What is Talmud Tweets? A short, personal take on a page of Talmud - every day!

For several years now, I have been following the tradition of "Daf Yomi" - reading a set page of Talmud daily. With the start of a new 7 1/2 year cycle, I thought I would share a taste of what the Talmud offers, with a bit of personal commentary included. The idea is not to give a scholarly explanation. Rather, it is for those new to Talmud to give a little taste - a tweet, as it were - of the richness of this text and dialogue it contains. The Talmud is a window into a style of thinking as well as the world as it changed over the centuries of its compilation.

These are not literal "tweets" - I don't limit myself to 140 characters. Rather, these are intended to be short, quick takes - focusing in on one part of a much richer discussion. Hopefully, I will pique your interest. As Hillel says: "Go and study it!" (Shabbat 31a)

Friday, February 8, 2013

Shabbat 128 – Cruelty to Animals

As we had seen earlier (Shabbat 117b) if an animal falls into a pit on Shabbat, one carries food for it and throws it down in the pit, so that the animal does not starve to death.
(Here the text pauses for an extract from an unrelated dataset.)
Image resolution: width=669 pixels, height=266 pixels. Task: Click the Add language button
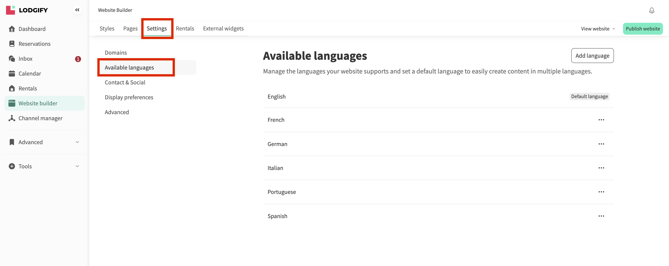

This clearly not an issue just of economic loss, but motivated by the commandment of tzar baali chayyim – (concern for) the suffering of animals.

Our text here goes further:

Rab Judah said in Rab's name: If an animal falls into a dyke, one brings pillows and bedding and places [them] under it, and if it ascends it ascends.

That is, in instances where it is not possible to bring food, we construct an ad hoc ramp out of pillows and bedding. But this presents another problem – since the bedding materials cannot then be pulled out until after the Shabbat ends, they are deprived of their use which is also forbidden on Shabbat!

But, the text continues:

[The avoidance of] suffering of dumb animals is a Biblical [law] (d’orita), so the Biblical law comes and supersedes the [interdict] of the Rabbis

This is quite remarkable, actually. Tzar baali chayyim is implied, but not expressed outright in the Torah. Yet the rabbis set it as a higher value than their own enactments.

At a time when the prevention of cruelty to animals was likely quite an uncommon consideration, the rabbis set it as a Divine command!